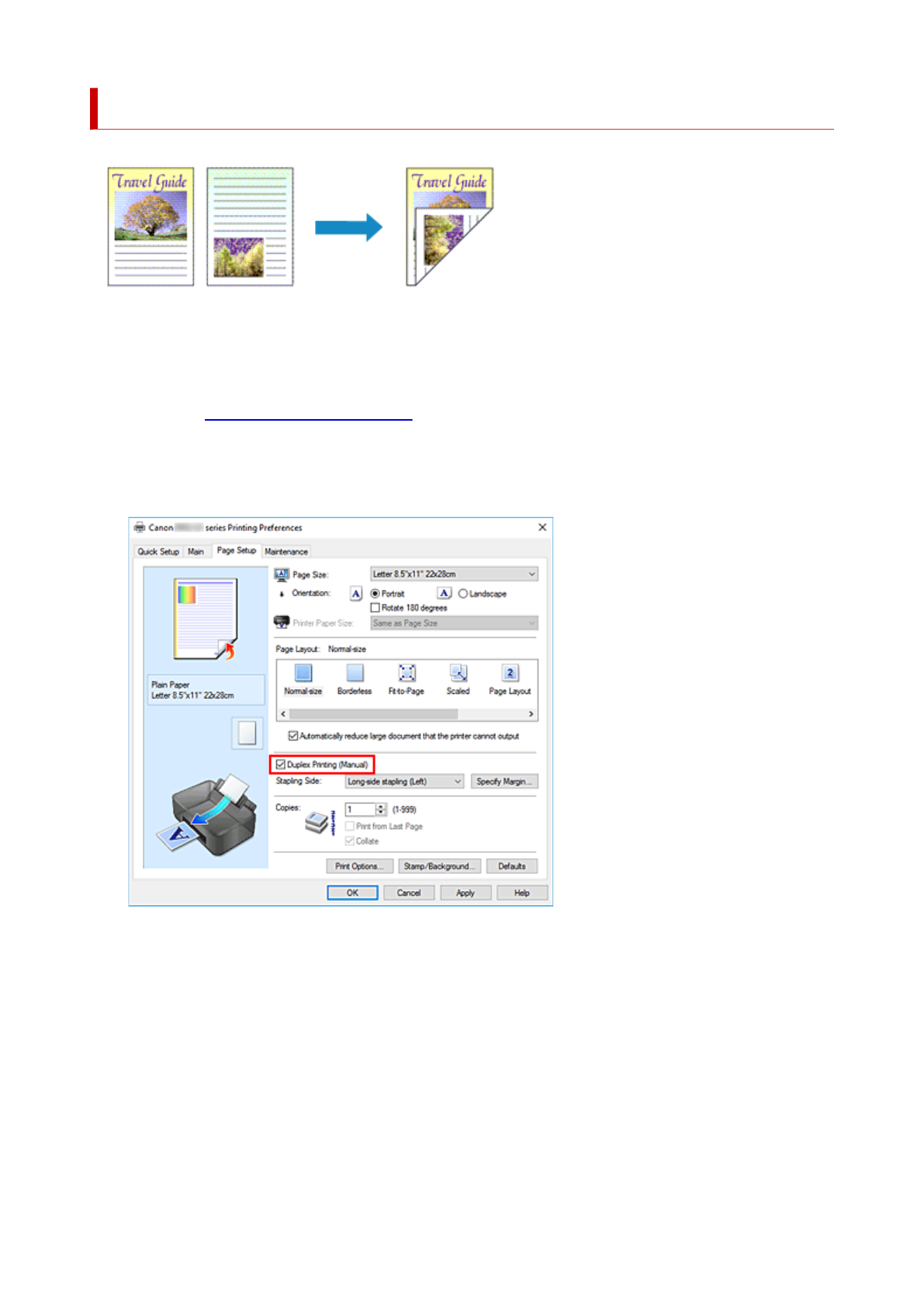The height and width of the screenshot is (1307, 924).
Task: Choose the Page Layout icon
Action: 510,673
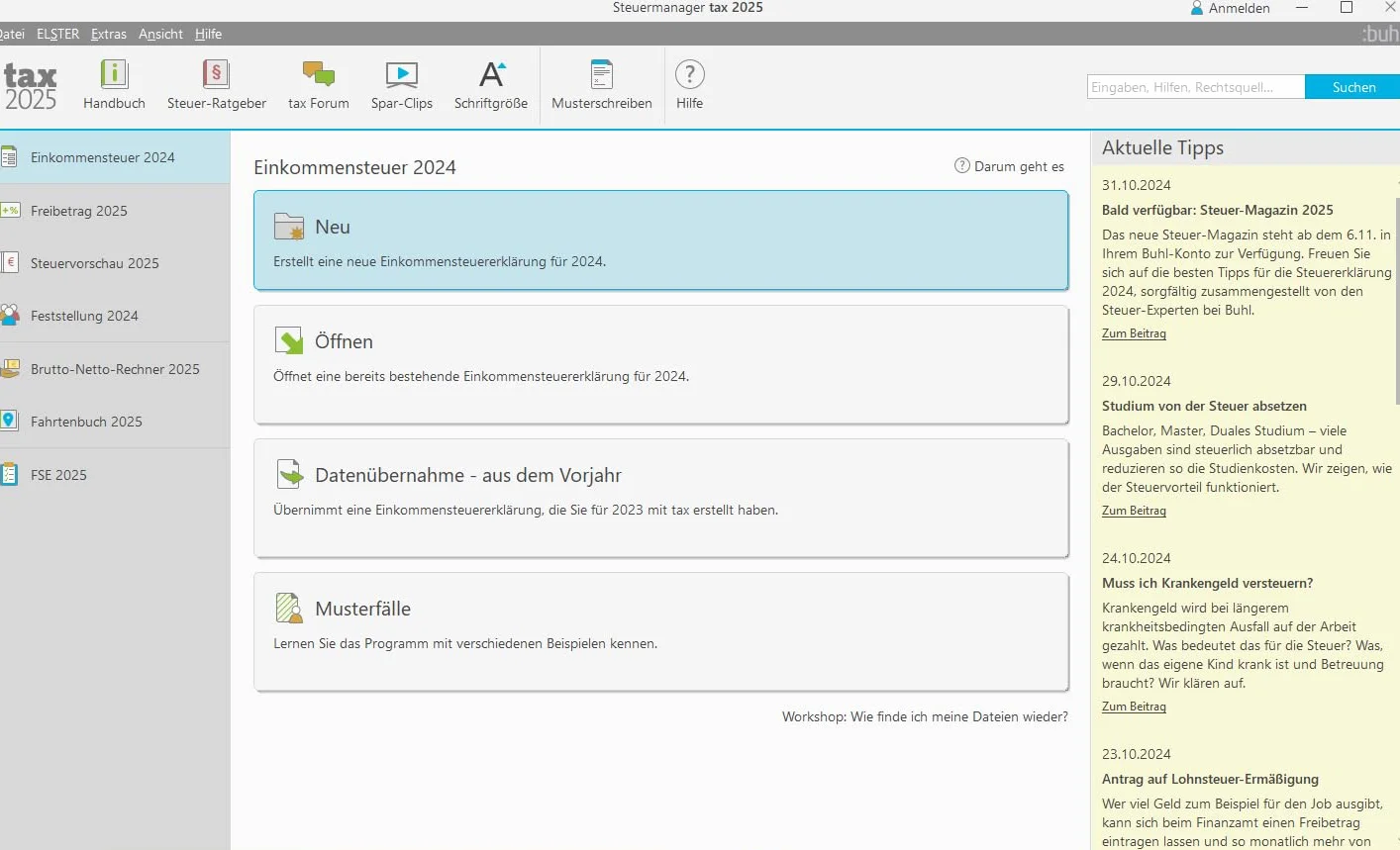Choose Datenübernahme aus dem Vorjahr tile
The height and width of the screenshot is (850, 1400).
(x=661, y=498)
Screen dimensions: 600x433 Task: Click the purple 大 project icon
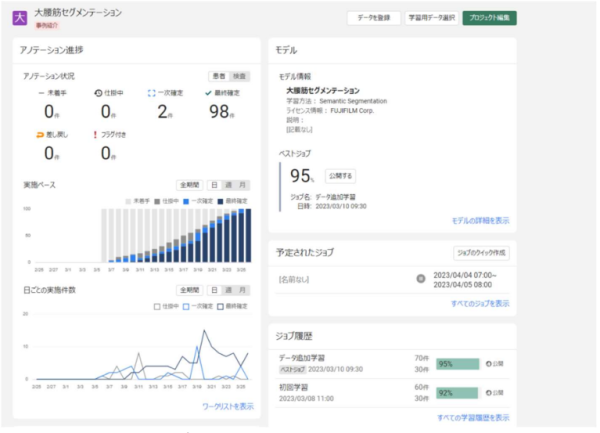click(22, 17)
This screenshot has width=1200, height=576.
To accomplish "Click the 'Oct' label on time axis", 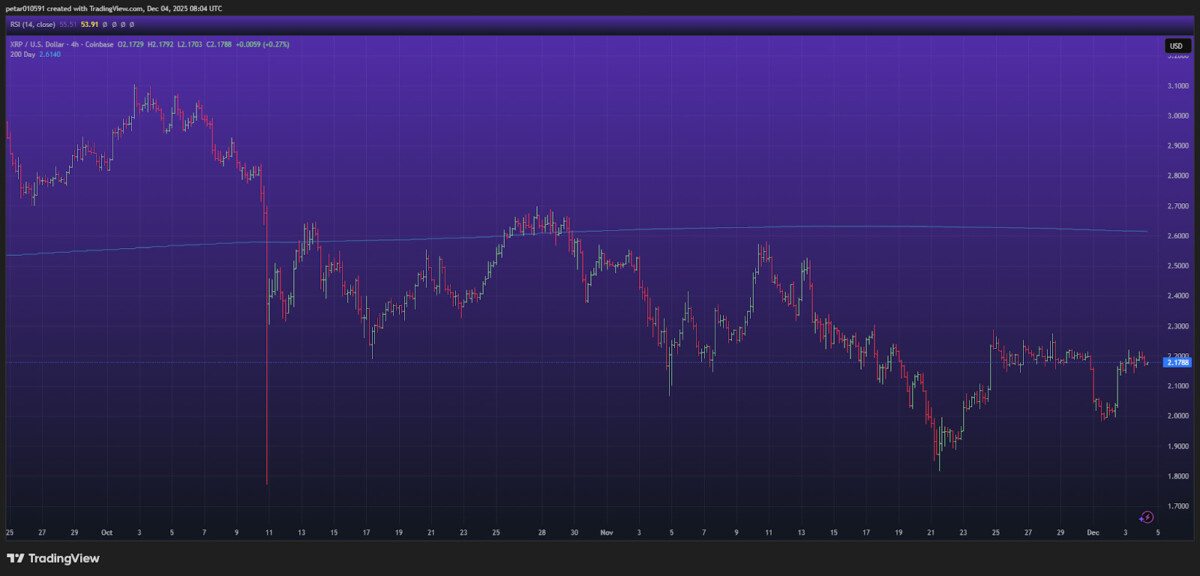I will [105, 533].
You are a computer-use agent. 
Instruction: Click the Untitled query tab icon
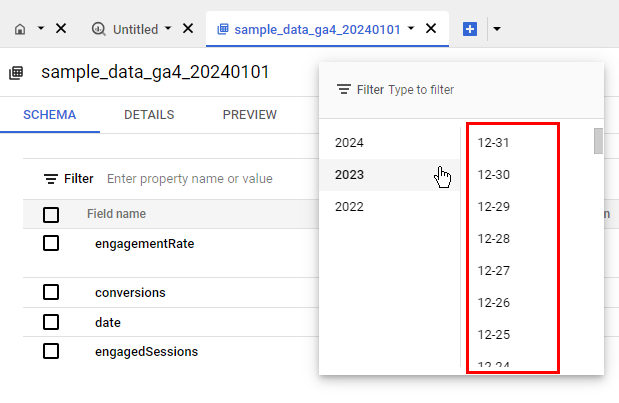(98, 29)
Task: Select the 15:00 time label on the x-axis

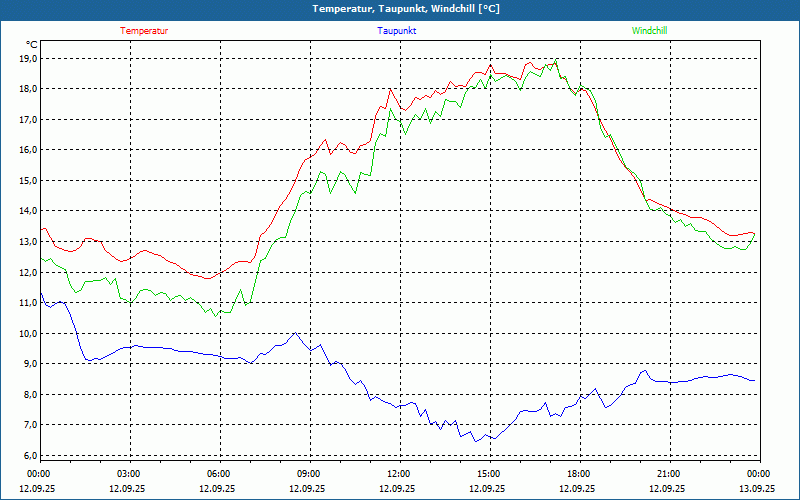Action: click(488, 474)
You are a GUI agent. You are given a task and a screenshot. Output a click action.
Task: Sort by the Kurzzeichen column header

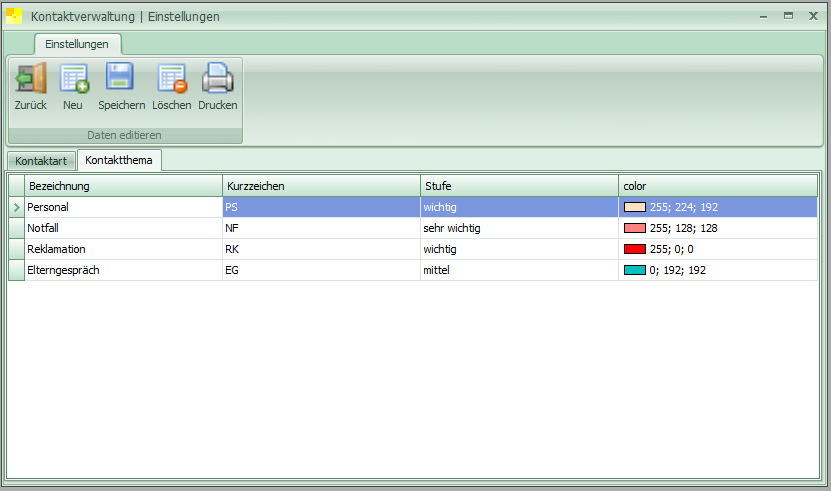coord(320,186)
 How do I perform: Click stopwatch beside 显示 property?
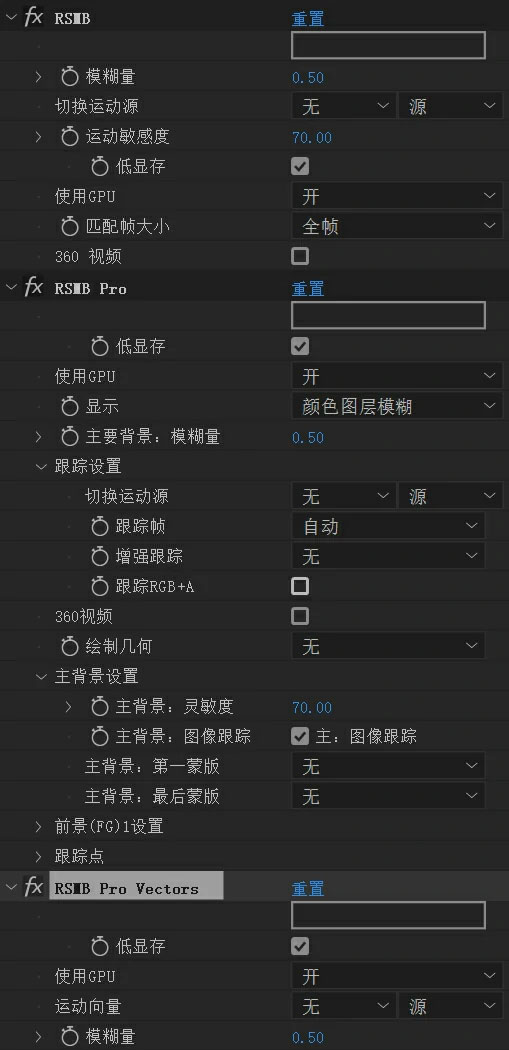click(x=70, y=406)
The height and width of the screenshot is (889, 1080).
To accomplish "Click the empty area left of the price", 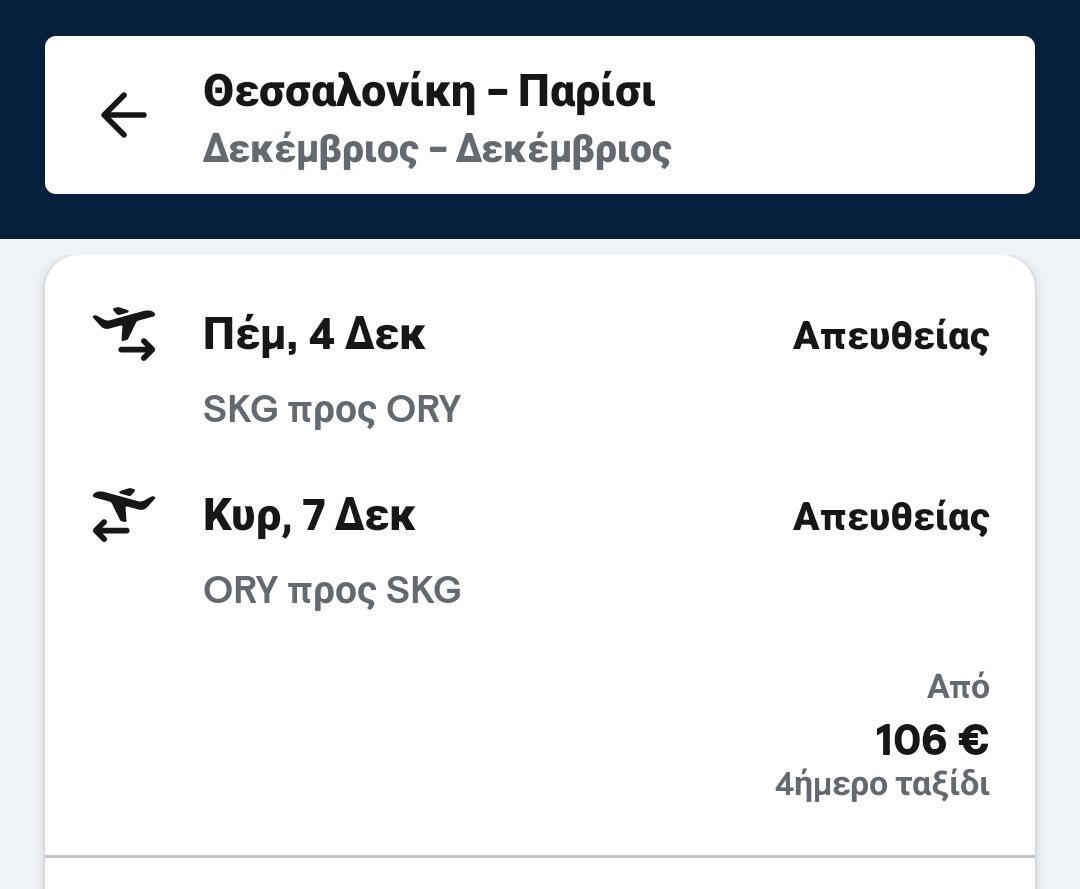I will click(x=400, y=740).
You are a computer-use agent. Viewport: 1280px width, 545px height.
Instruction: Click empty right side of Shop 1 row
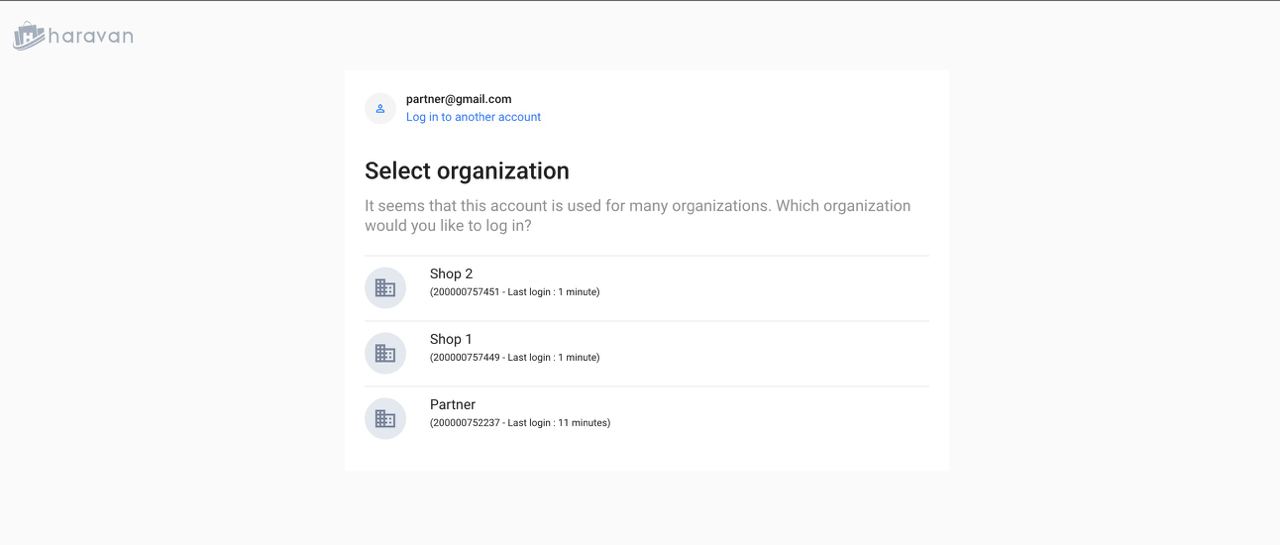click(800, 353)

- YOUR GOAL -
Retype the listing above word for word, from the line that contains "You are a computer-use agent. Viewport: 1280px" through its final line, both included, and leave the pictures out.

- EXERCISE SOLUTION -
You are a computer-use agent. Viewport: 1280px width, 545px height.
Instruction: Click empty right side of Shop 1 row
click(800, 353)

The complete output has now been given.